You'd want to declare func() as a constant member function, so the compiler knows it won't violate the const'd return value from the instance() function.
You could instead also make the instance() function return a 'regular' reference as apposed to a const one.
So either turn:
void myFunc() into void myFunc() const
Or turn:
const myData& myData::Instance() into myData& myData::Instance()
If you are calling a function on a const reference, the function you call must also be const, in your case void myFunc() const.
Otherwise you might return a non-const reference, if that works better.
The error says that myData::Instance() is a const instance of the class, and it can't call myFunc() on that, because myFunc() might change the instance, and you can't change a const instance.
Of course, you know that myFunc() can't really change the instance, but you must advertise this fact, as follows:
void myFunc() const { cout << "my function..." ;}
Avoiding the whole discussion of whether Singleton is a good to have pattern or the source of all evil, if you are actually implementing a singleton, chances are that const correctness will not work there as you expect it, so you should be aware of some pitfalls.
First your error: your Instance() static member returns a const reference, and that means that you can only perform operations that do not modify the object, i.e. call member functions marked as const, or use public members if present in a way that do not modify their values. My suggested solution is modify Instance() to return a non-const reference, rather than making func() const as others suggest.
Now for a longer explanation to the problem of const-correctness in general when applied to your particular Singleton problem. The basic problem is that when you implement a type, you divide those members that modify the object from those that don't, and you mark the latter as const member functions so that the compiler knows of your promise (allows you to call that method on a constant object) and helps you not break it (complains if you try to modify the state in the definition of the method). A method that is marked as const can be applied to both a constant and non constant object, but a method that is not marked const can only be applied to an object that is not const.

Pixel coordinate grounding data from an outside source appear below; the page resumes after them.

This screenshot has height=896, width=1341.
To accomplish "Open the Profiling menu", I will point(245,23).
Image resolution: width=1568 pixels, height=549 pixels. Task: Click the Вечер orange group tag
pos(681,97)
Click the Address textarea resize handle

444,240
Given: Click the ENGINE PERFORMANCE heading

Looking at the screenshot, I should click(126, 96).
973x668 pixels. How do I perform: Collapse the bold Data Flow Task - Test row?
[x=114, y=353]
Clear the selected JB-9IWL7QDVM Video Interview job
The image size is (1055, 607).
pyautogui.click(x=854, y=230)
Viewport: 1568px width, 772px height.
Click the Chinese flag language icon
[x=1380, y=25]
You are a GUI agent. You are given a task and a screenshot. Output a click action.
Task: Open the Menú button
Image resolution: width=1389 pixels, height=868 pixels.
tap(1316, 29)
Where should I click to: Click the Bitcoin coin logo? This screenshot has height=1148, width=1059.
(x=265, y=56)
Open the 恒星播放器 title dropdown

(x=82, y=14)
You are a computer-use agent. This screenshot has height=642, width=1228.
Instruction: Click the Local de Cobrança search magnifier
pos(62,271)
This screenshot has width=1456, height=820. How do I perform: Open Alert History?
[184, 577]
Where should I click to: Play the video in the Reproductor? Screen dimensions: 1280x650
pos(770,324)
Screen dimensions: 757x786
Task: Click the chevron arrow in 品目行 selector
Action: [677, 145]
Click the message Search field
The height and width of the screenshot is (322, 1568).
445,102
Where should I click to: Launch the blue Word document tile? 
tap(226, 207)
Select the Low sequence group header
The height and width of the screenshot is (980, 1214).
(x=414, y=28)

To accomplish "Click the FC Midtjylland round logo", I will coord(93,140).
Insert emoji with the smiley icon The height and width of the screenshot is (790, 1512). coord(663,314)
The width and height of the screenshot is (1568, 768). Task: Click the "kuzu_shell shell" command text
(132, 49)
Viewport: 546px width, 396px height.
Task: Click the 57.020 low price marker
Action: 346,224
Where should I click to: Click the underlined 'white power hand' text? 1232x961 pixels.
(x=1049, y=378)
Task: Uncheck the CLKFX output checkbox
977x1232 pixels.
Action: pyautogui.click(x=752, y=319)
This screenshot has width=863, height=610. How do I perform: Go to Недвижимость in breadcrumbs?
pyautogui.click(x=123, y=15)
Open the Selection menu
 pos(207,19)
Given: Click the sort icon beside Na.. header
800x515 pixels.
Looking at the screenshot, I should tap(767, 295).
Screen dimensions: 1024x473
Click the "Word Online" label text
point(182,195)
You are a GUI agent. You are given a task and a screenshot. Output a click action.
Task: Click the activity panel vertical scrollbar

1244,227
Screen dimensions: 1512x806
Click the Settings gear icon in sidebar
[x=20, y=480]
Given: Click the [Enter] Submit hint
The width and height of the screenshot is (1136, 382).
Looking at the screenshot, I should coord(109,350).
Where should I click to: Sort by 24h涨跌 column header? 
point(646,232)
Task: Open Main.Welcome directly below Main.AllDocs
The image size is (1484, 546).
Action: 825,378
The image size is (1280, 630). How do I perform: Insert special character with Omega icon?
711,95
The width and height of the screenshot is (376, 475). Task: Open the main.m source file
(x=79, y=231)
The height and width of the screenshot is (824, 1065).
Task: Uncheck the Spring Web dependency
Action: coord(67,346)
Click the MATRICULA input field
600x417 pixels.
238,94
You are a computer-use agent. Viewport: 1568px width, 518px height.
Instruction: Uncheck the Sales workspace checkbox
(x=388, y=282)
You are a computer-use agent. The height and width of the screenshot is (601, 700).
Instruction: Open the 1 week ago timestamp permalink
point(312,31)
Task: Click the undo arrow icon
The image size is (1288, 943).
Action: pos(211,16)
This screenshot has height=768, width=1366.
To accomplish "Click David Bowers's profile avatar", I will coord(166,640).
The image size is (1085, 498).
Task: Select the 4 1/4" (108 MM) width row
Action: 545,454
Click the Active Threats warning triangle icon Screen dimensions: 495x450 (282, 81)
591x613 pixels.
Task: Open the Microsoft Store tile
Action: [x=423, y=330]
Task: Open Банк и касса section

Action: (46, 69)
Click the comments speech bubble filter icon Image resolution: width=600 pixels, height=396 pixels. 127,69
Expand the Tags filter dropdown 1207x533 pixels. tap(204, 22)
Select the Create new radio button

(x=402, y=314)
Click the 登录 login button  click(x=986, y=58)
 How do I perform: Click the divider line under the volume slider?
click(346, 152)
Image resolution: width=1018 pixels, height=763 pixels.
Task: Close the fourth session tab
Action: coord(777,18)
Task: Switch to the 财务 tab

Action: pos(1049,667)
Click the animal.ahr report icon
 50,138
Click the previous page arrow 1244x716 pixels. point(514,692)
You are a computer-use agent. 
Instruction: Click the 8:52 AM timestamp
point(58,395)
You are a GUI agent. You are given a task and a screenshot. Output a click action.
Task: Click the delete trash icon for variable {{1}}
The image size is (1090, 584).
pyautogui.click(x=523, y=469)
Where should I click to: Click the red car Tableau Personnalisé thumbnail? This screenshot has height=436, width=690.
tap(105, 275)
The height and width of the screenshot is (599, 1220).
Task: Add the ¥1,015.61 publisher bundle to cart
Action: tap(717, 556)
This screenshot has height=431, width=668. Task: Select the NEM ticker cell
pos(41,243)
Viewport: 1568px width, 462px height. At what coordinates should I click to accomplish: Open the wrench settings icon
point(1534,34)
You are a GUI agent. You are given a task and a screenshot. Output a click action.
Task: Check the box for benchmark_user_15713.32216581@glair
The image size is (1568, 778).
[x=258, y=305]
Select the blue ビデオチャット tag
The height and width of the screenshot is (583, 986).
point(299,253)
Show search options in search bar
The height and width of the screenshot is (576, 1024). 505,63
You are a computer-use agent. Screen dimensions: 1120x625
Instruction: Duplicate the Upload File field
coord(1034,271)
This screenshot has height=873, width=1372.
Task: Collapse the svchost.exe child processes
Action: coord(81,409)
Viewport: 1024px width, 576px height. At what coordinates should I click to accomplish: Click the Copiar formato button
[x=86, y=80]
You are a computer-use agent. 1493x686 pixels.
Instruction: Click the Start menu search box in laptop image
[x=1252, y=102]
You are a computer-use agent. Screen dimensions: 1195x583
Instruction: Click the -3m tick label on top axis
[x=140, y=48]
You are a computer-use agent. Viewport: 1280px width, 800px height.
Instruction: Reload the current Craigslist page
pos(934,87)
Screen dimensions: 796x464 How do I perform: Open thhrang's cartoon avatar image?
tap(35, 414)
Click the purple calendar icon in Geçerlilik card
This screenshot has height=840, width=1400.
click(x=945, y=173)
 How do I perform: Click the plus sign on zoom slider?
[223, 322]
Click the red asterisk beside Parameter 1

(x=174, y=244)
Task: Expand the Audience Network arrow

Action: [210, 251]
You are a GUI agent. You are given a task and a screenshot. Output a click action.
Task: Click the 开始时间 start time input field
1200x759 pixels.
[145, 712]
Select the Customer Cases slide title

Back to the original piece of code, if you implement a singleton and the only way of accessing the object is by an Instance() method that returns a const reference, you are basically limiting all user code to use only const methods implemented in your interface. That means that effectively either all methods are non-mutating, or they are useless (const_cast should never be used). That in turn means that if you have any non-const operation you want to provide an Instance() method that returns a non-const reference.
You could consider implementing two variants of Instance(), but that will not be really helpful. Overload resolution will not help in user code to determine which version to use, so you will end up having to different methods: Instance(), ConstInstance() (choose your names), which means that it is up to user code to determine which one to use. The small advantage is that in their code, the choice of accessor will help documenting their intended usage, and maybe even catch some errors, but more often than not they will just call the non-const version because it works.